Transport SDN: networking in the fast lane

Software Defined Networking (SDN) is quickly becoming one of the biggest trends in the networking industry.

Software Defined Networking (SDN) is quickly becoming one of the biggest trends in the networking industry.

SDN is designed to simplify network operations, while accelerating new service delivery. It's not just packet networks that may benefit from SDN. We are also extending SDN to the optical transport network, with the introduction of Transport SDN. Transport SDN enables faster and more flexible delivery of optical transport services.

Most network operators are struggling to run multi-layer, multi-vendor, multi-domain networks more efficiently. In the transport layer of the network, the transport and the router layers are controlled separately, which means it can be a challenge to manage. Transport SDN is revolutionising the transport optical layer by enabling a central control plane that connects the router and transport layers, allowing for more control and further helping to increase network efficiency.

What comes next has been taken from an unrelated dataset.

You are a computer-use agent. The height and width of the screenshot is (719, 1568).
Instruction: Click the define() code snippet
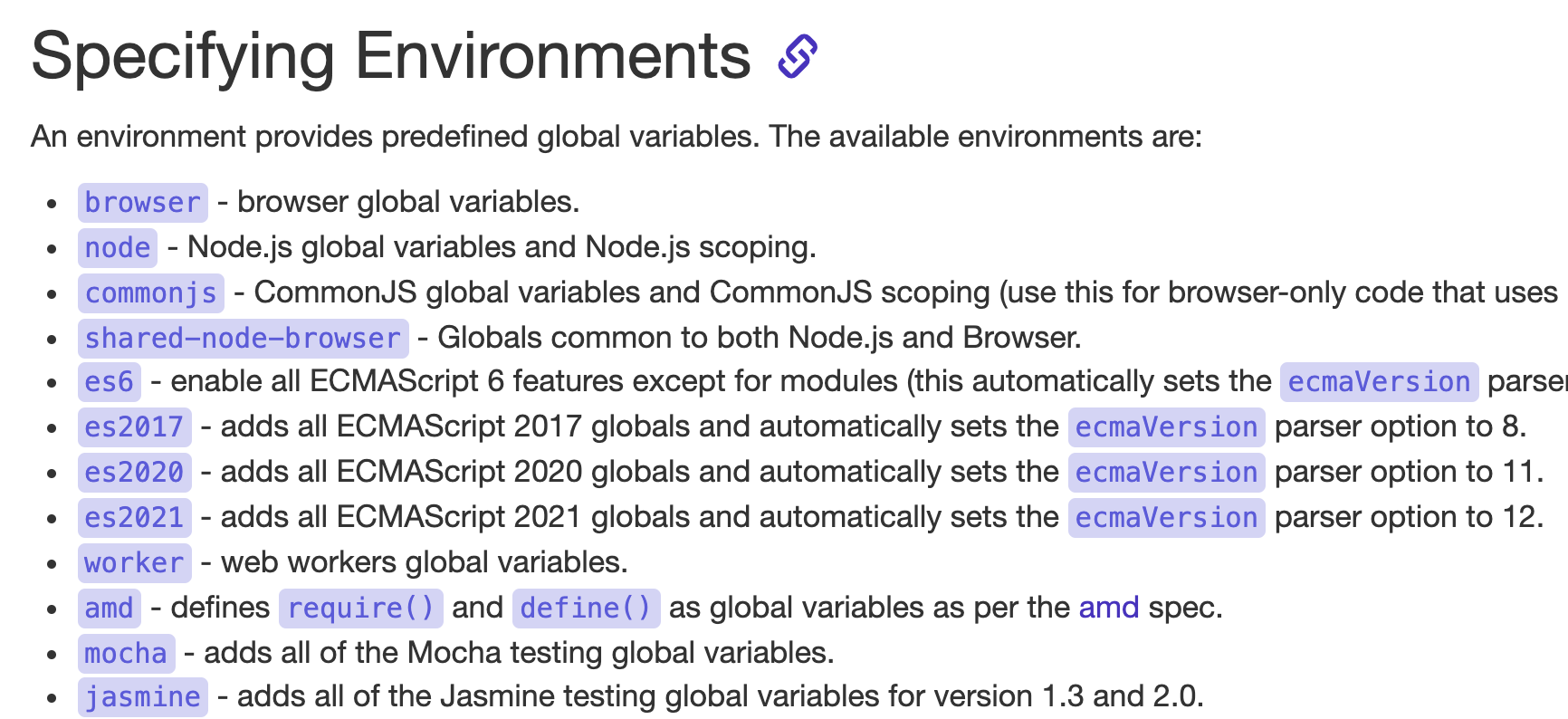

The benefits of Transport SDN are fourfold:

1. Operational simplicity – It simplifies everything on the transport layer by creating one central point at which the applications and circuits can be controlled and automated.

2. Accelerated Service innovation – It allows network or applications changes to be simulated and tested ahead of time, through software and automated processes, accelerating the rate of new service innovation.

3. Increased Efficiency – Centralised control of network resources allows increased utilisation of network assets.

4. Accelerated Revenue – Automated, centralised control of network resources enables faster provisioning of new services for customers.

With any new trend there are always challenges to overcome in order for adoption to be encouraged, and Transport SDN is no exception. One of the biggest hurdles is that many networks are not SDN-ready. The future certainly looks bright for Transport SDN and while we remain in the early stages of adoption, now is the perfect time to ensure that networks are SDN-ready. For any network, this requires equipment that is capable of allowing centralised SDN control over a pool of computational, bandwidth or application resources.

Transport SDN involves even greater challenges, as it occurs at incredibly high speeds and involves massive quantities of bandwidth and traffic. Multilayer control is essential between the transport and router layers for this to work, while the combined multi-protocol capabilities of OTN and GMPLS are crucial to enable access to large pools of bandwidth that are optimal for efficient SDN control.

When executed properly, Transport SDN can be used to provision services and automatically optimise network resources across a multi-layer network to meet changing traffic demands. Ultimately, dynamically meeting or even creating demand with new service offerings is the goal. Service providers and standards bodies are working towards this, but they must be both right and quick.

For service providers who are behind, the competition will not wait for you. Vendors, engineers and standards bodies alike cannot afford to languish, or they may find out Transport SDN is already here.